Alongside enabling both receipt of crude oil to the refinery and delivery of petroleum products to customers more efficient, the use of rail-to-truck and truck-to-rail transloading via the rail park also will reduce overall inbound and outbound shipping costs for the company, Continental Refining said.
The refinery, which initiated the new intermodal transportation method on July 27, currently is using the system for delivery of gasoline-blending components as well as for delivery of transmix, a type of fuel produced when different fuels mix together in the fuel distribution system, the company said.
Part of the company’s initiative to further broaden its national distribution in reach and efficiency, the expanded logistics system is scheduled for continued growth into this year’s fourth quarter as the Somerset refinery increases its use of railcars to up to 10 cars/week, the independent refiner said.
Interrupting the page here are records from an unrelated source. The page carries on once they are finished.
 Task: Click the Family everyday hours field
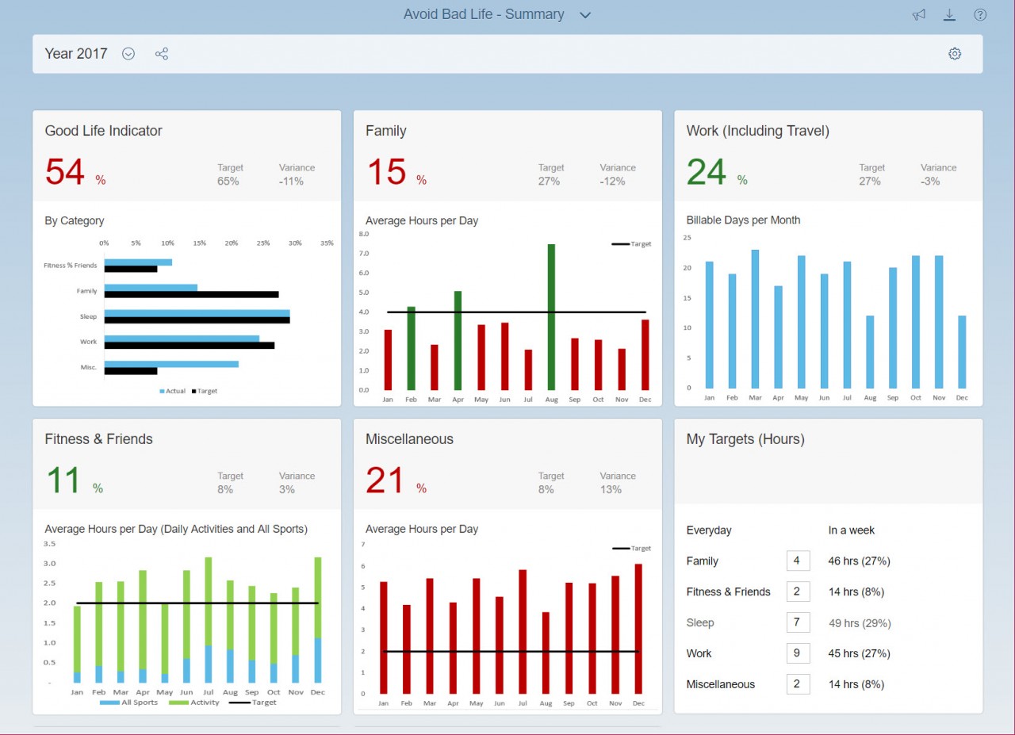click(x=798, y=561)
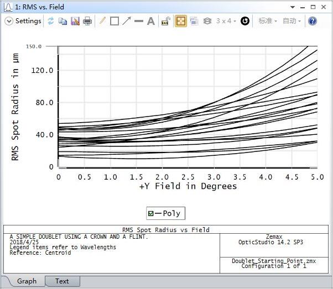333x289 pixels.
Task: Open the 自动 dropdown
Action: click(x=292, y=21)
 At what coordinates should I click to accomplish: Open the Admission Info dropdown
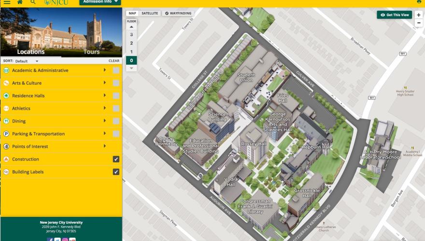pos(100,2)
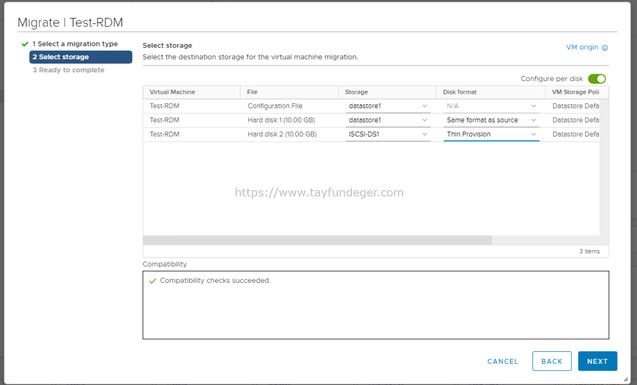The image size is (637, 385).
Task: Click the CANCEL link
Action: pos(503,361)
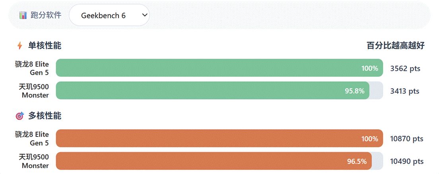Click the 多核性能 heading
This screenshot has height=174, width=439.
pos(45,116)
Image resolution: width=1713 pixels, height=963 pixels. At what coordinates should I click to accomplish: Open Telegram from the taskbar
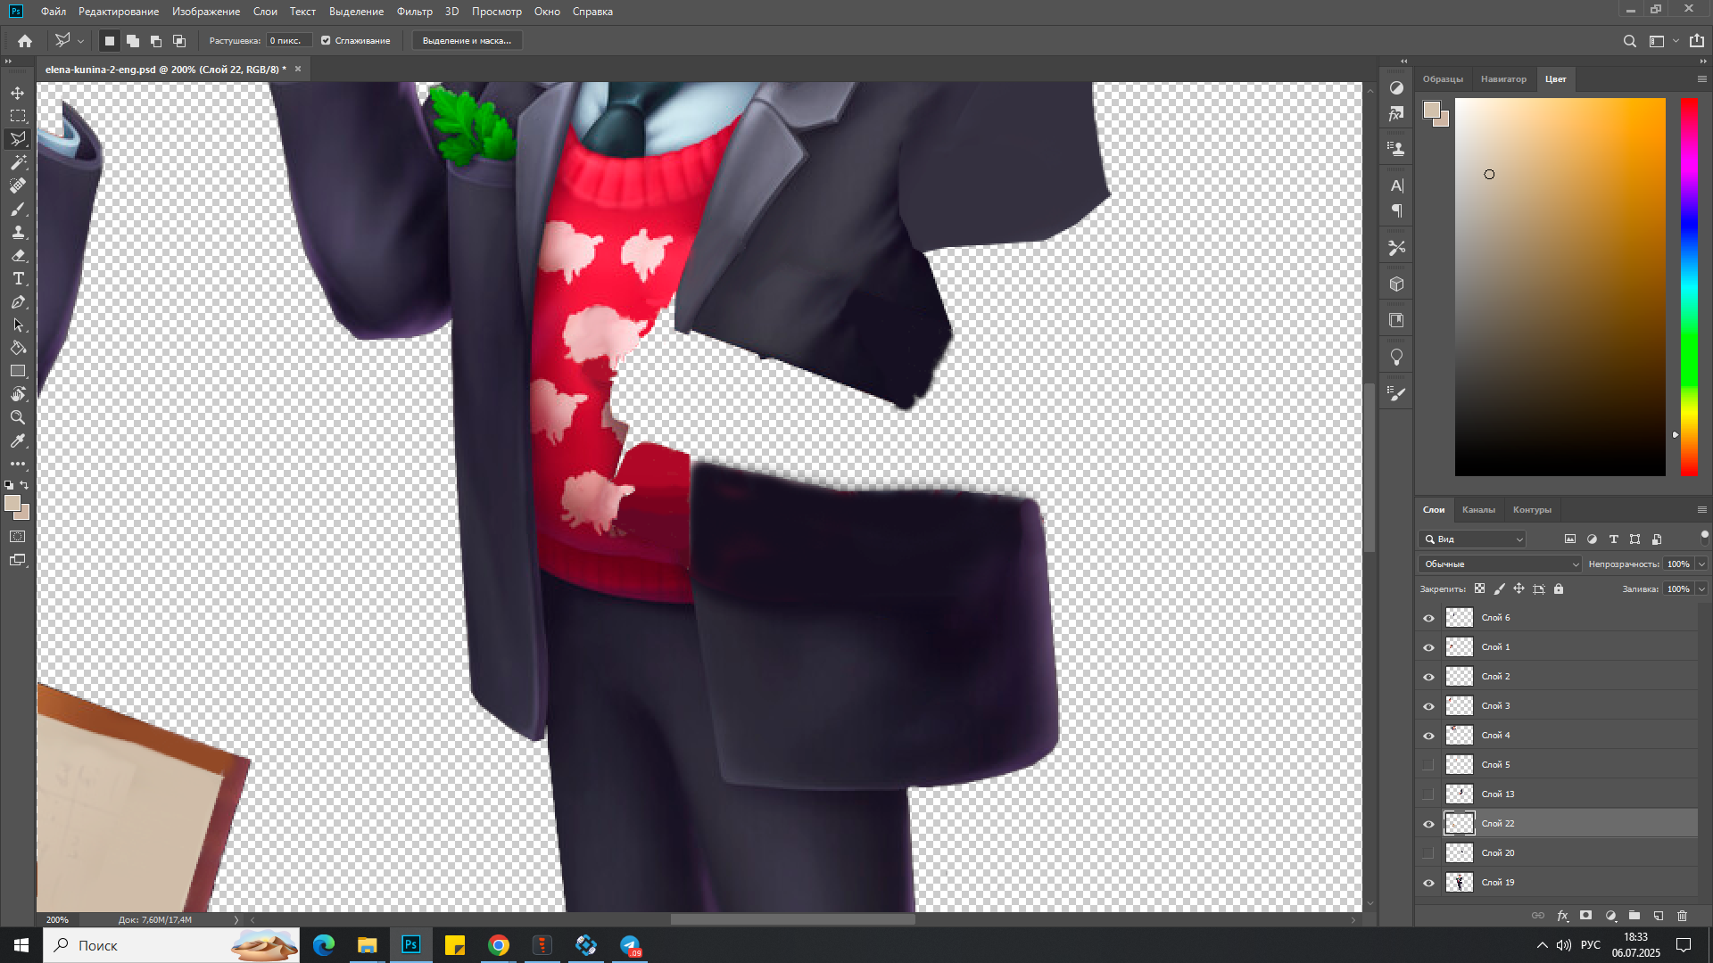pyautogui.click(x=631, y=945)
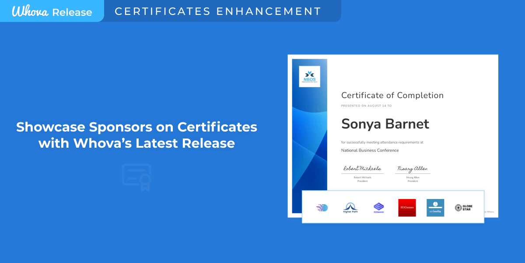Select the Permand sponsor logo
This screenshot has width=525, height=263.
(378, 208)
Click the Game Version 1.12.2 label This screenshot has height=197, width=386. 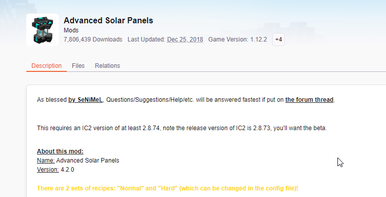pyautogui.click(x=238, y=40)
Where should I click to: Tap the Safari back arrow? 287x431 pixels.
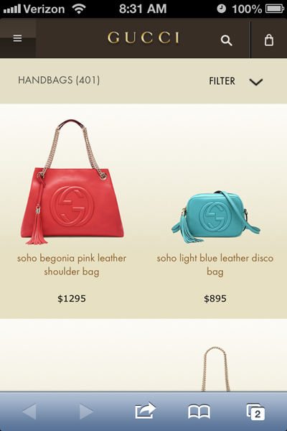coord(29,411)
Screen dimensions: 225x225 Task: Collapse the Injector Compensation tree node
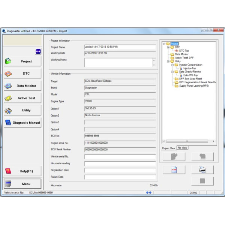[173, 65]
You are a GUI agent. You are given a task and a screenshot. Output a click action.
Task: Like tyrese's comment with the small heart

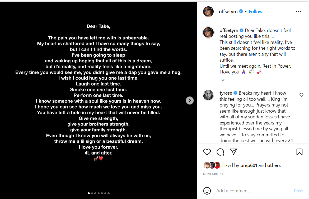pyautogui.click(x=301, y=95)
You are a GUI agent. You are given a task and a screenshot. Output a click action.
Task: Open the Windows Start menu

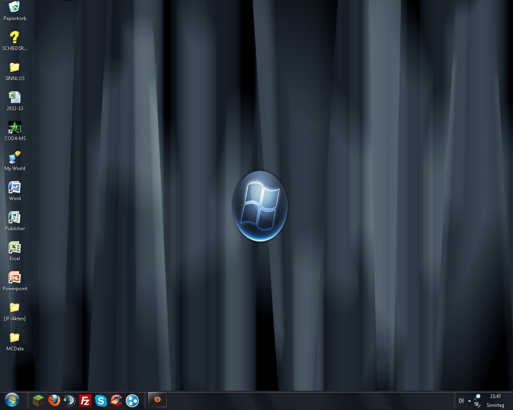(12, 400)
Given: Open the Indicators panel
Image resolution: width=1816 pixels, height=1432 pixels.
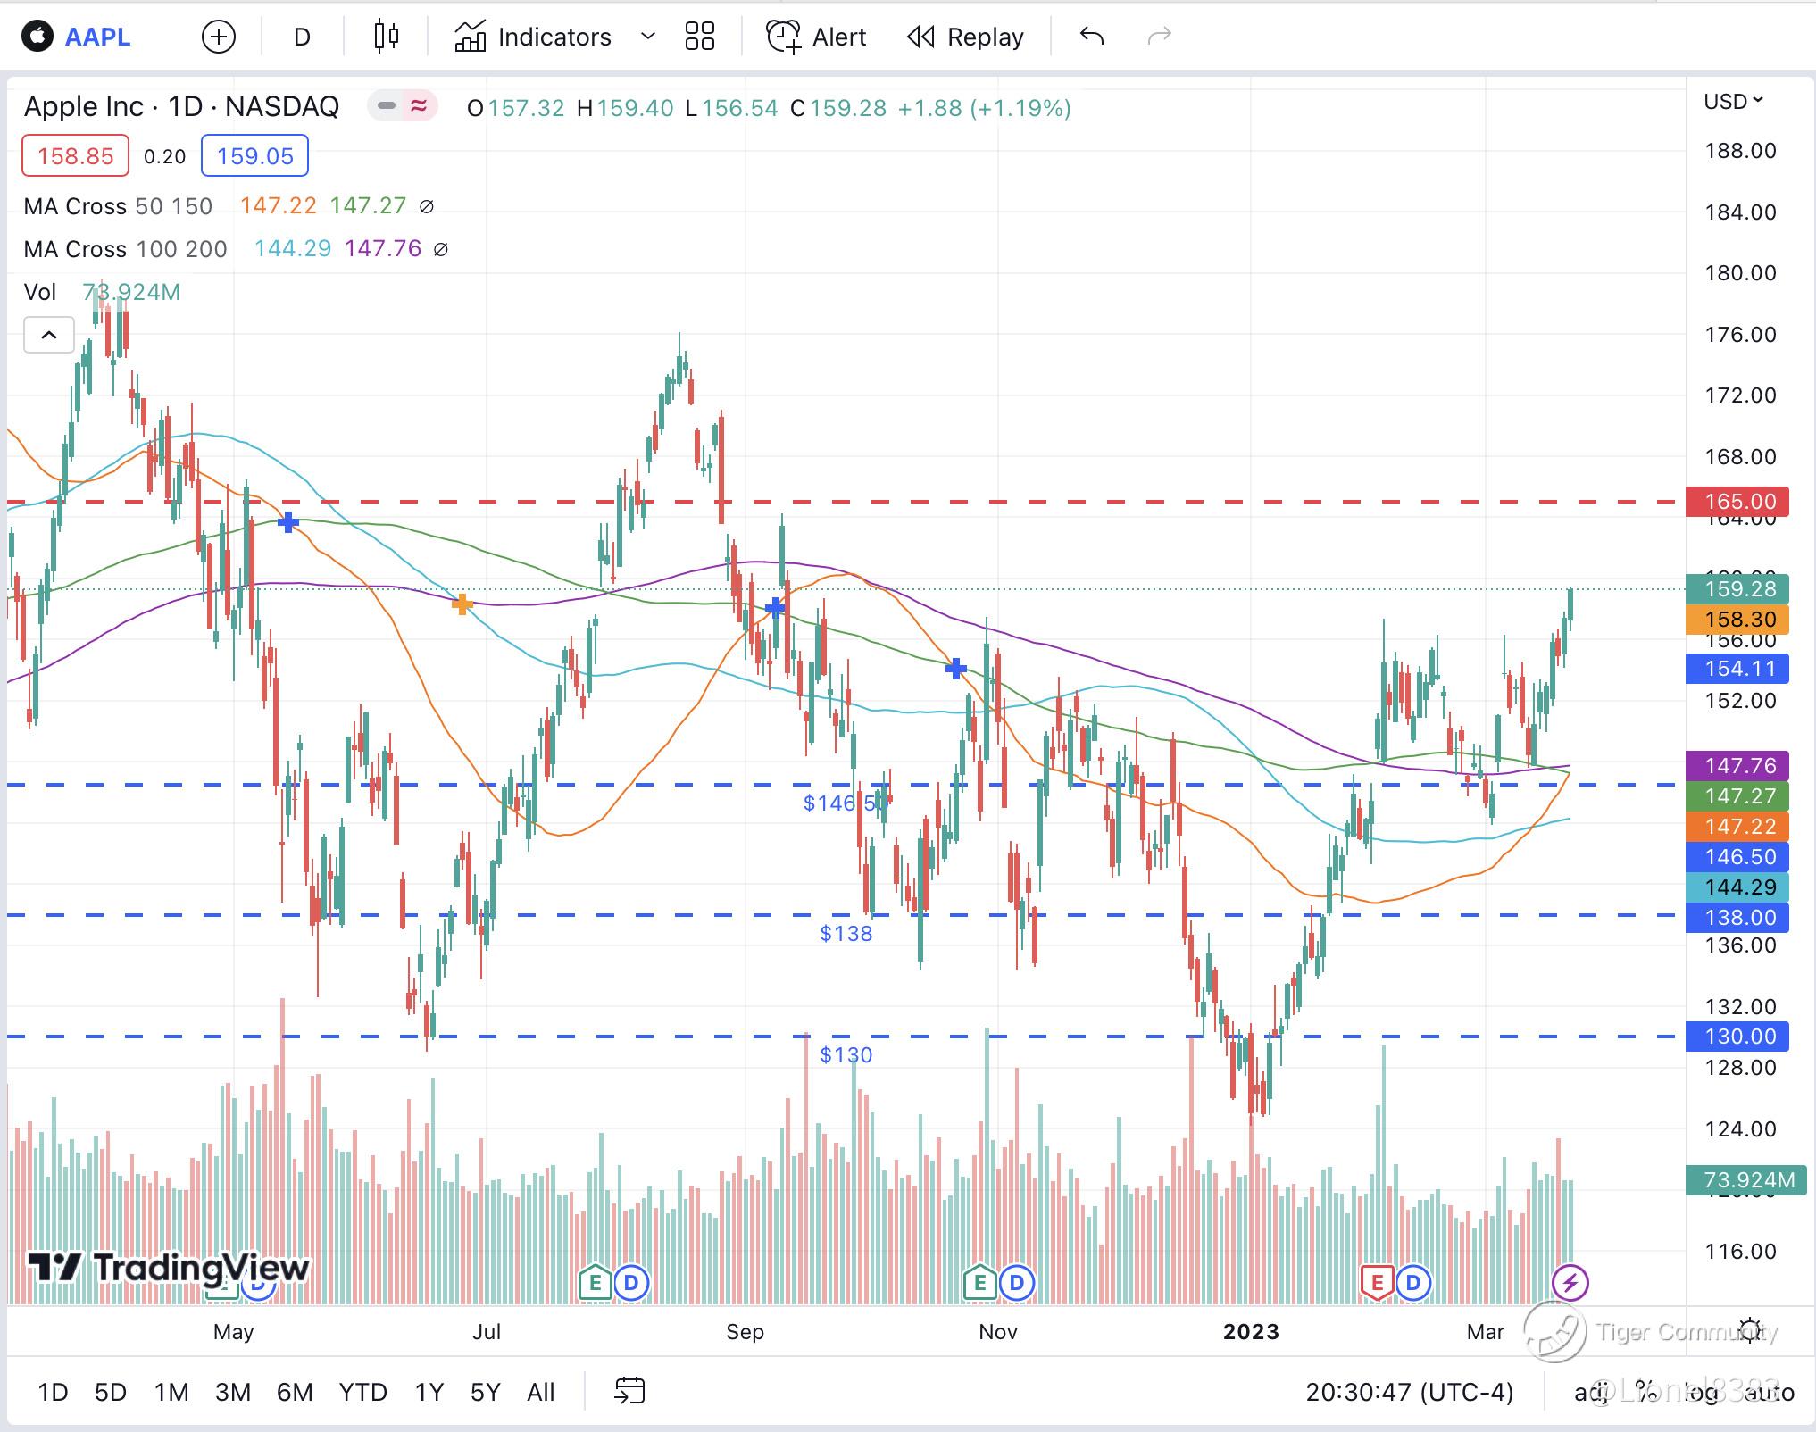Looking at the screenshot, I should click(x=533, y=37).
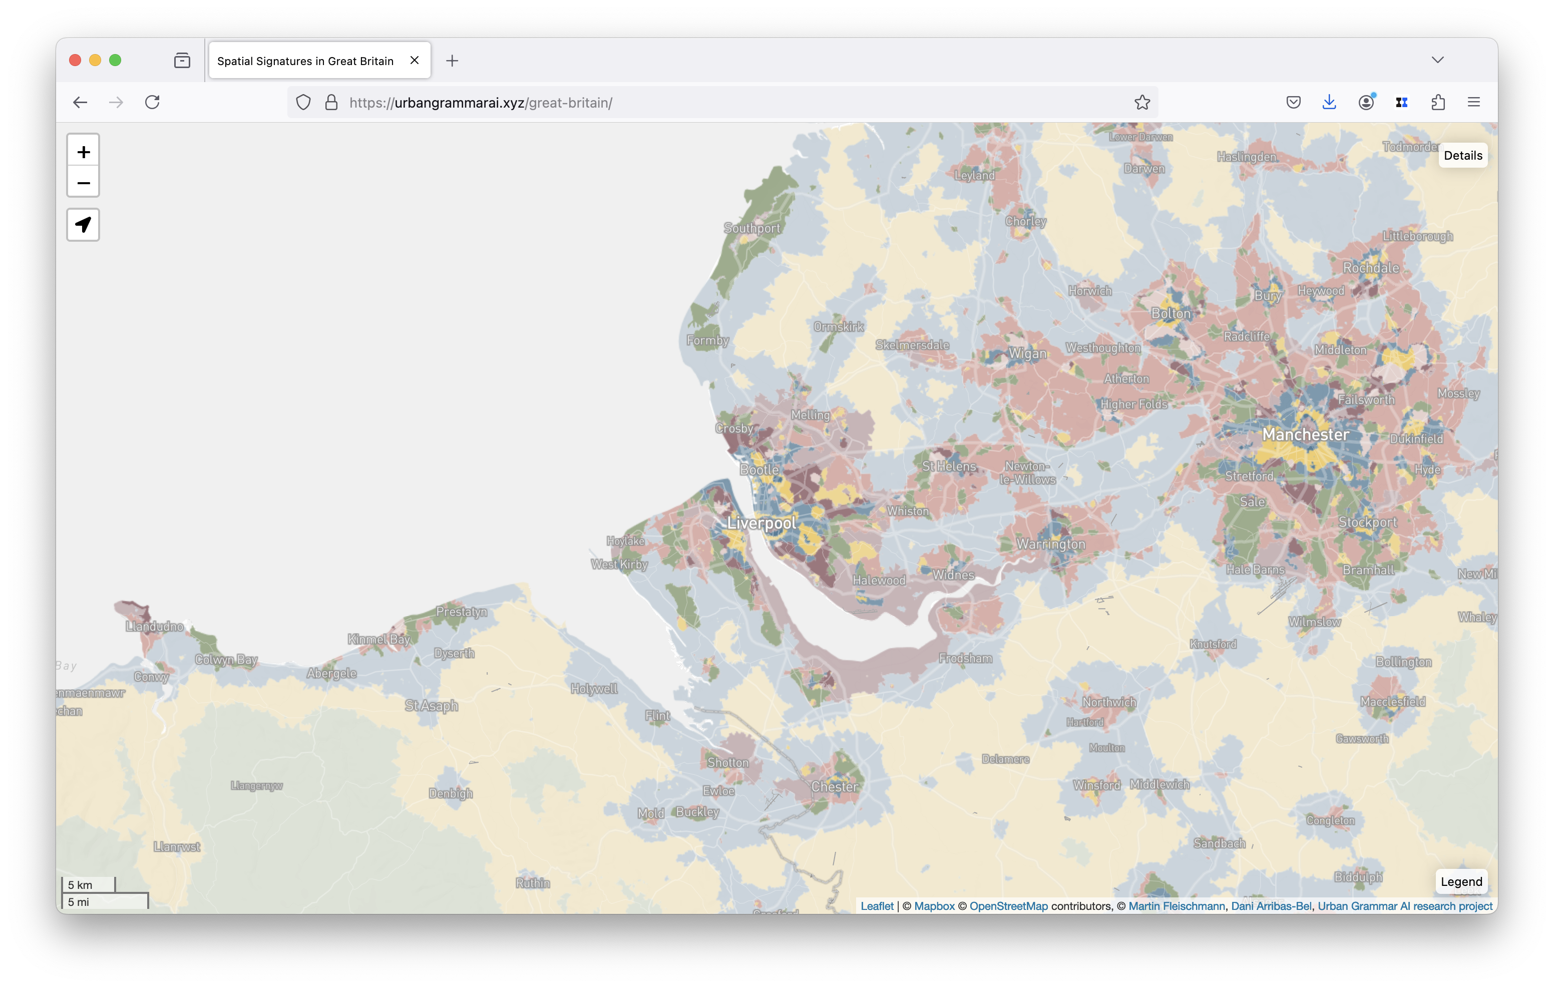This screenshot has width=1554, height=988.
Task: Click the locate-me arrow button
Action: [x=83, y=225]
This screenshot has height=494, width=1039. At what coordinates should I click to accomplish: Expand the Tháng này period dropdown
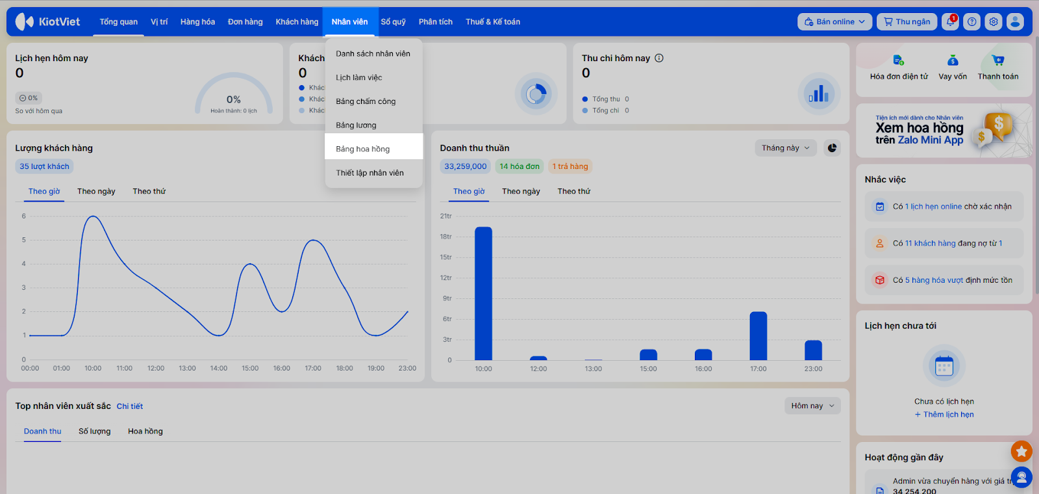click(x=785, y=148)
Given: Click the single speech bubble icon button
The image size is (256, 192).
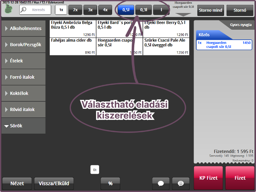Looking at the screenshot, I should tap(161, 183).
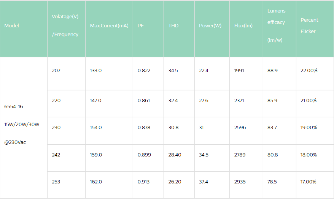Click the 207 voltage cell

(66, 74)
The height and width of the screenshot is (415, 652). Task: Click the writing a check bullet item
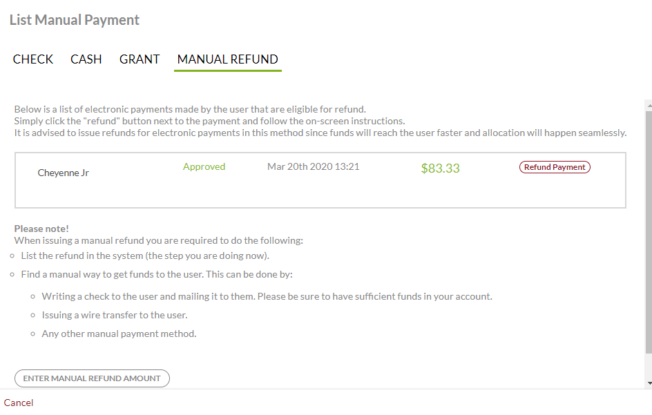[267, 296]
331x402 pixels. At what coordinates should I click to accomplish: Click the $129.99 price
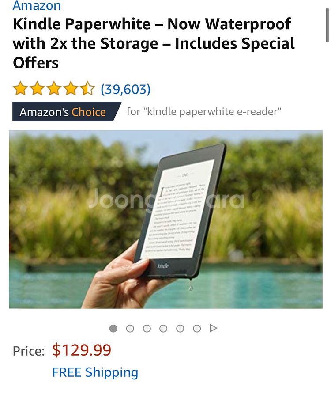(x=82, y=350)
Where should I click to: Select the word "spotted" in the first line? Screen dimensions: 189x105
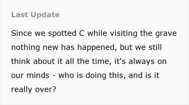62,33
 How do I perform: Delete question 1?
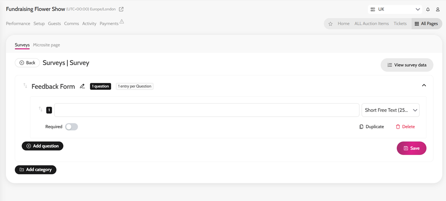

Expansion of Somerset’s logistics system follows Continental Refining’s announcement earlier in the year that it will add a crude unit and hydrotreater as part of its strategy to increase production of low-sulfur fuels at the refinery (OGJ Online, Mar. 29, 2016).
While the crude unit will not alter the refinery’s overall nameplate crude-oil processing capacity, it will help to triple its ability to process transmix, which is a more difficult fuel to process than other types and cannot be sold without additional processing.
Intended to further equip the refinery to prevent transmix fuel mixtures from creating bottlenecks in the fuel distribution system, the new crude unit was due to be completed sometime during this year’s second quarter, the company said in March.
A proposed 3,500-b/d distillate hydrotreater designed to double the refinery’s current naphtha hydrotreating capacity for processing high-sulfur distillate and boosting production of ultralow-sulfur diesel is scheduled to be completed by yearend.
The Somerset refinery previously completed upgrades to receive transmix for production of finished low-sulfur marine diesel in 2014, at which time Continental Refining said it would invest $60 million through 2019 on additional upgrading projects at the plant.